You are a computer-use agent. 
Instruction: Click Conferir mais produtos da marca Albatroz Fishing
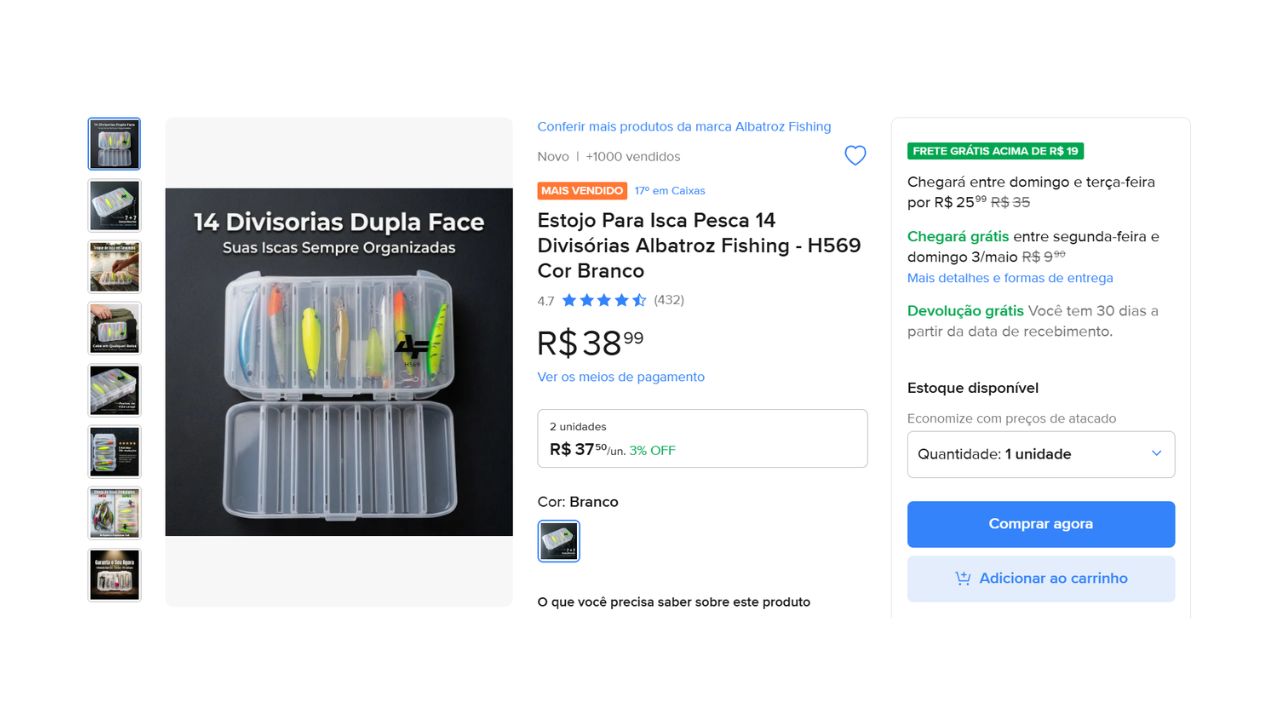pyautogui.click(x=684, y=126)
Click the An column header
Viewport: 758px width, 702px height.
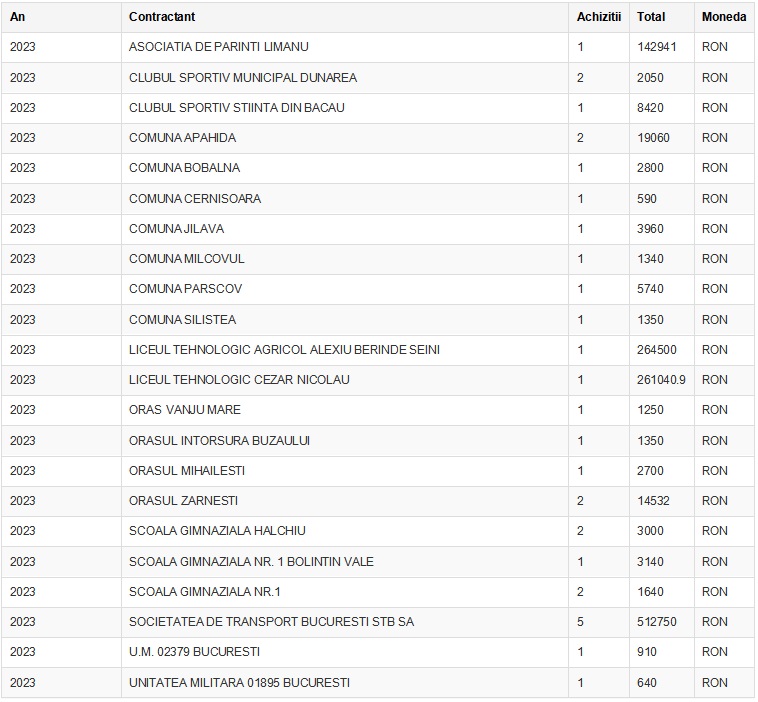pyautogui.click(x=18, y=17)

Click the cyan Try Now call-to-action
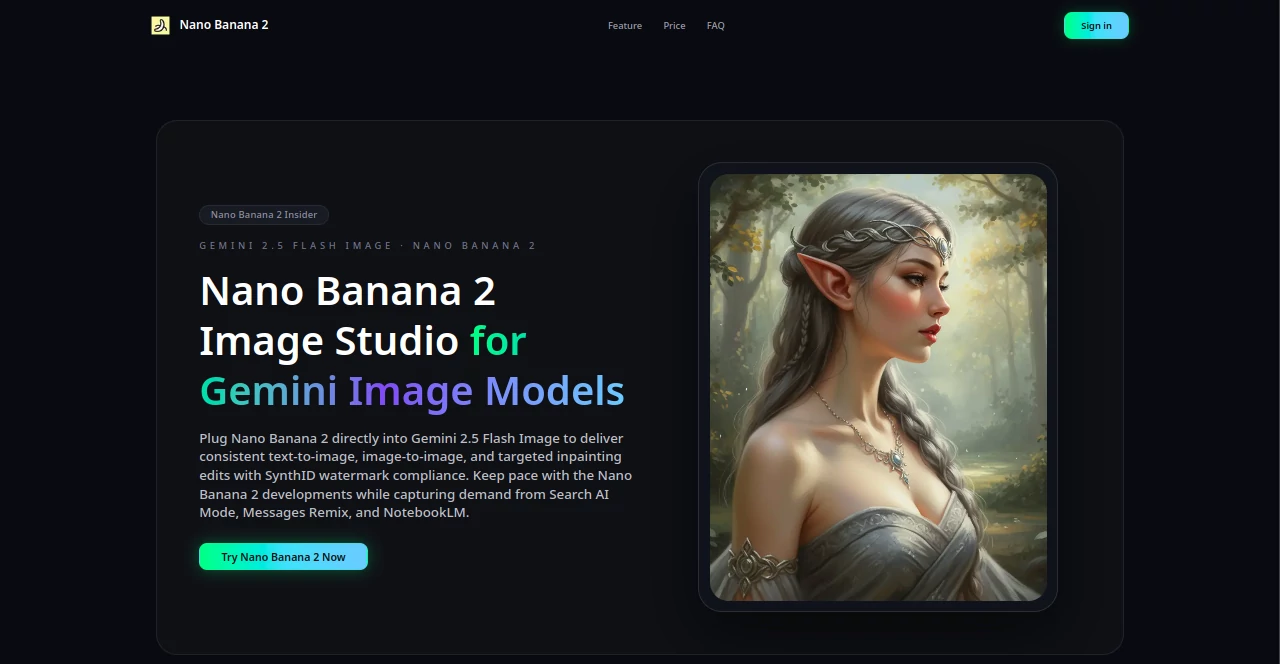click(283, 556)
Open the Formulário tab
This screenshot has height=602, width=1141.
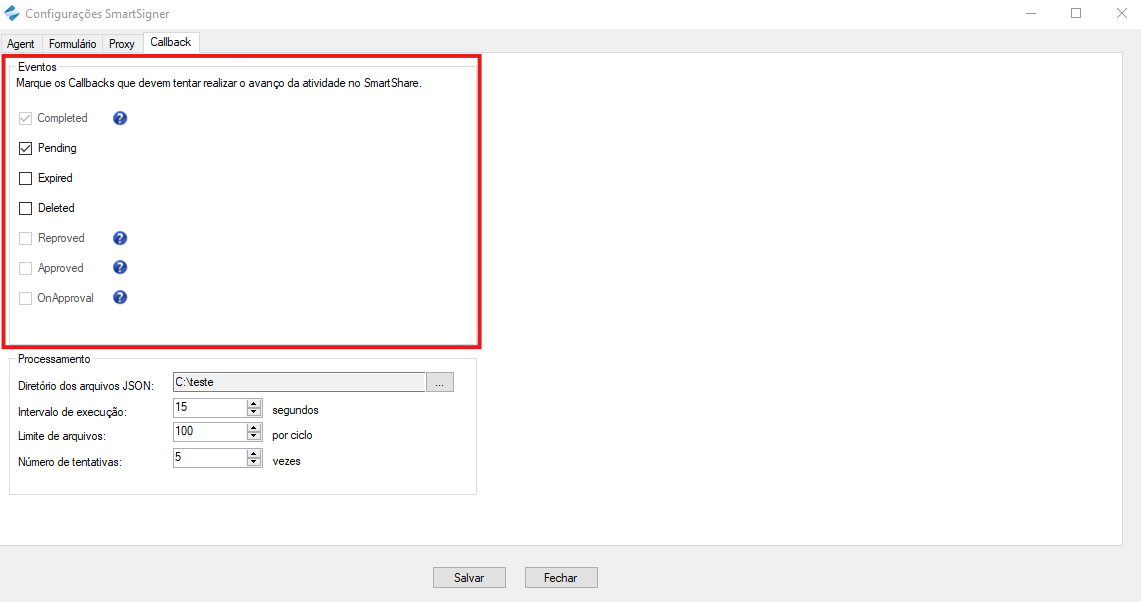click(x=72, y=44)
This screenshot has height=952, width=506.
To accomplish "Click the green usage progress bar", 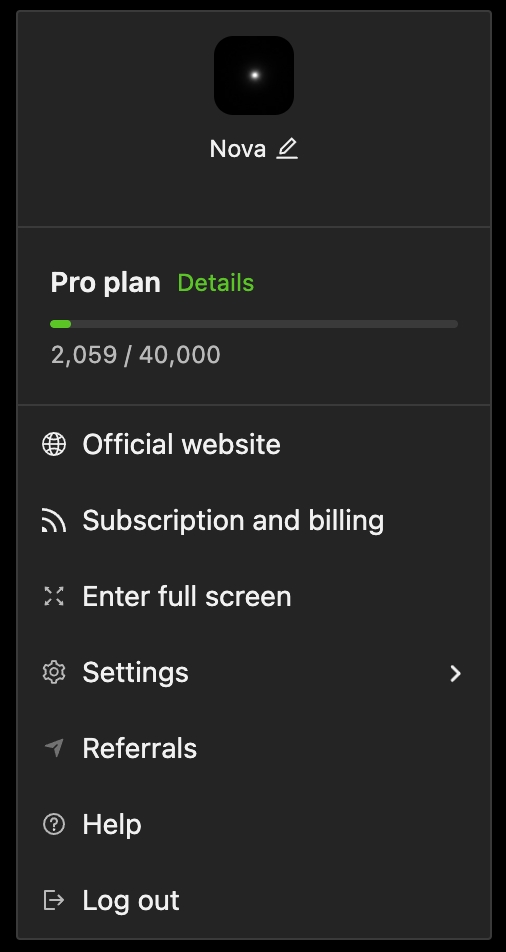I will [x=254, y=324].
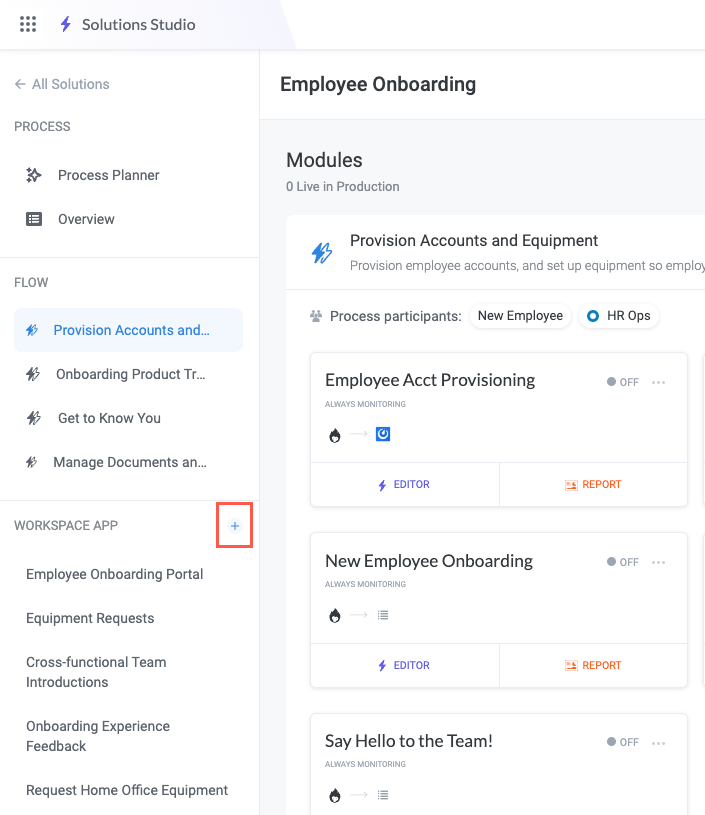Click the flame trigger icon in Employee Acct Provisioning

pos(334,435)
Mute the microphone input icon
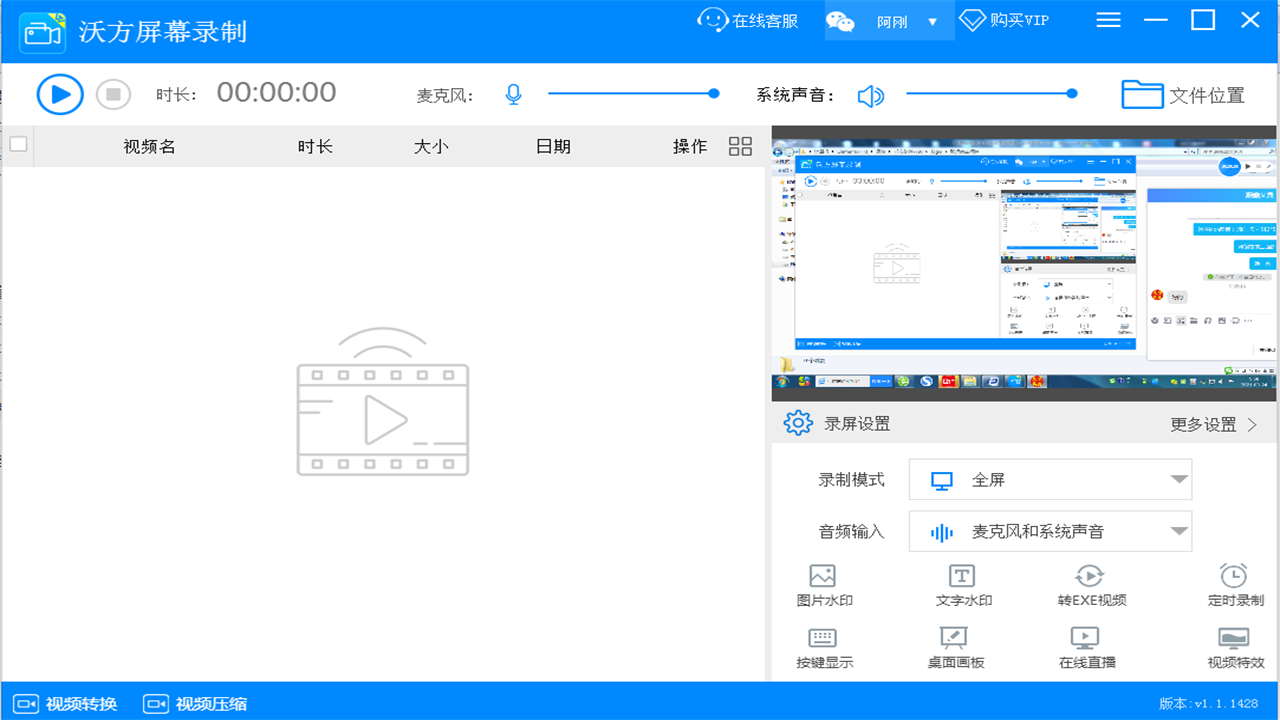 (x=513, y=93)
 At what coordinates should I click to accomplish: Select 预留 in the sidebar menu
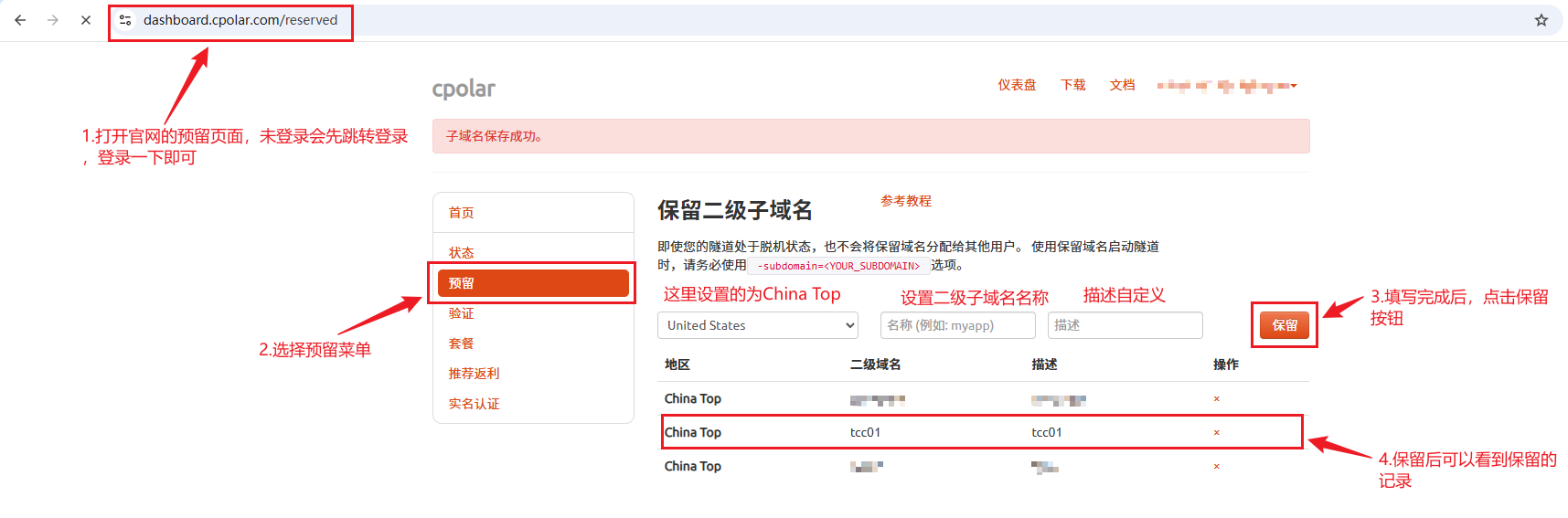tap(533, 283)
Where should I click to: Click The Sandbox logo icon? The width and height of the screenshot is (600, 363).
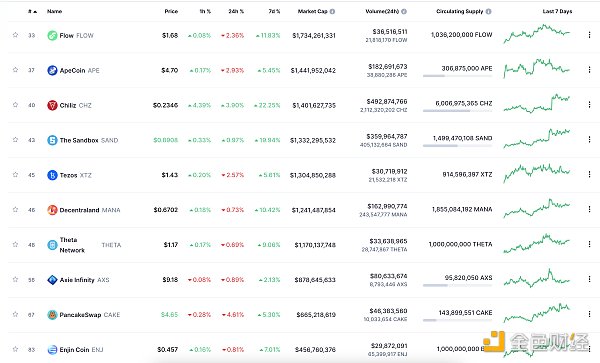coord(52,140)
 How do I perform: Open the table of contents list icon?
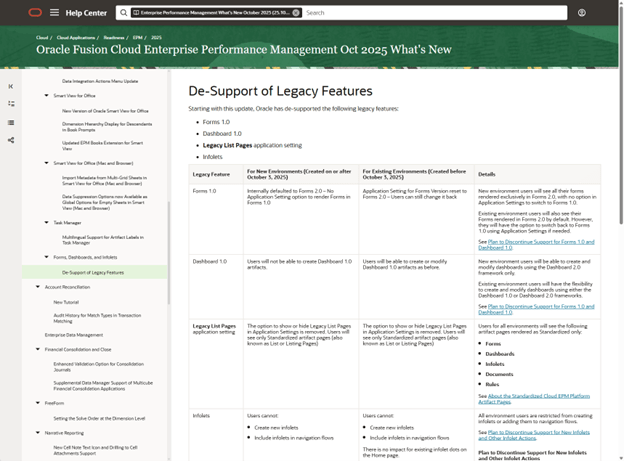11,123
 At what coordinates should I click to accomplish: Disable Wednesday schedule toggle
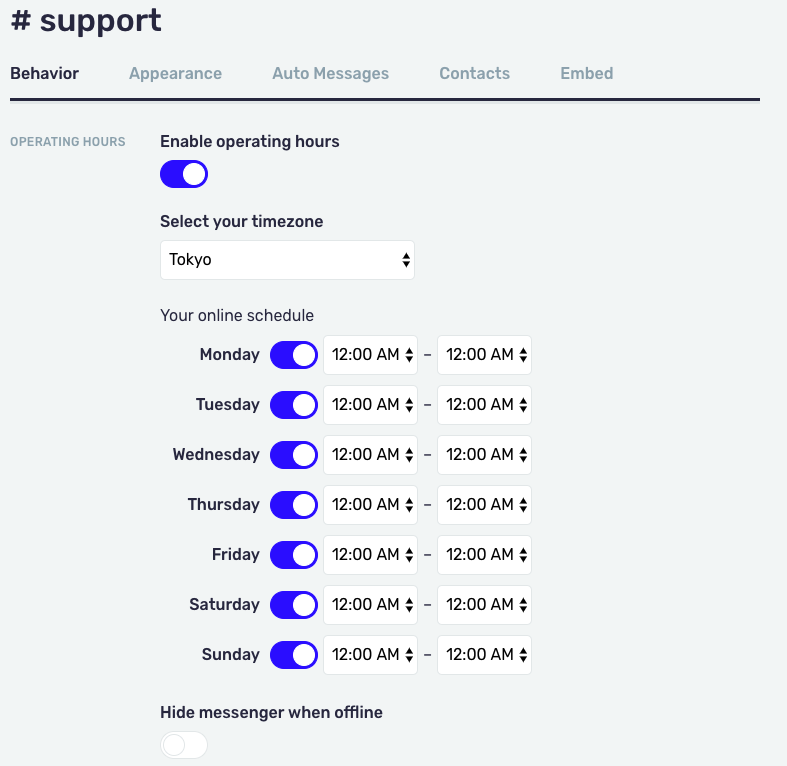pos(294,455)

• [ABOUT THIS EXERCISE]
From the line with "At what coordinates should I click to accomplish: Select" through the last line of the entries above, transcribe everything exactly, both ends included, but not the pictures.

• [OUTPUT OF THE EXERCISE]
 At what coordinates should I click to accomplish: Select 预留 in the sidebar menu
tap(533, 283)
Where should I click to: Click The Sandbox logo icon? The width and height of the screenshot is (600, 363).
coord(52,140)
 How do I perform: Open the table of contents list icon?
11,123
 At what coordinates should I click to accomplish: Disable Wednesday schedule toggle
pos(294,455)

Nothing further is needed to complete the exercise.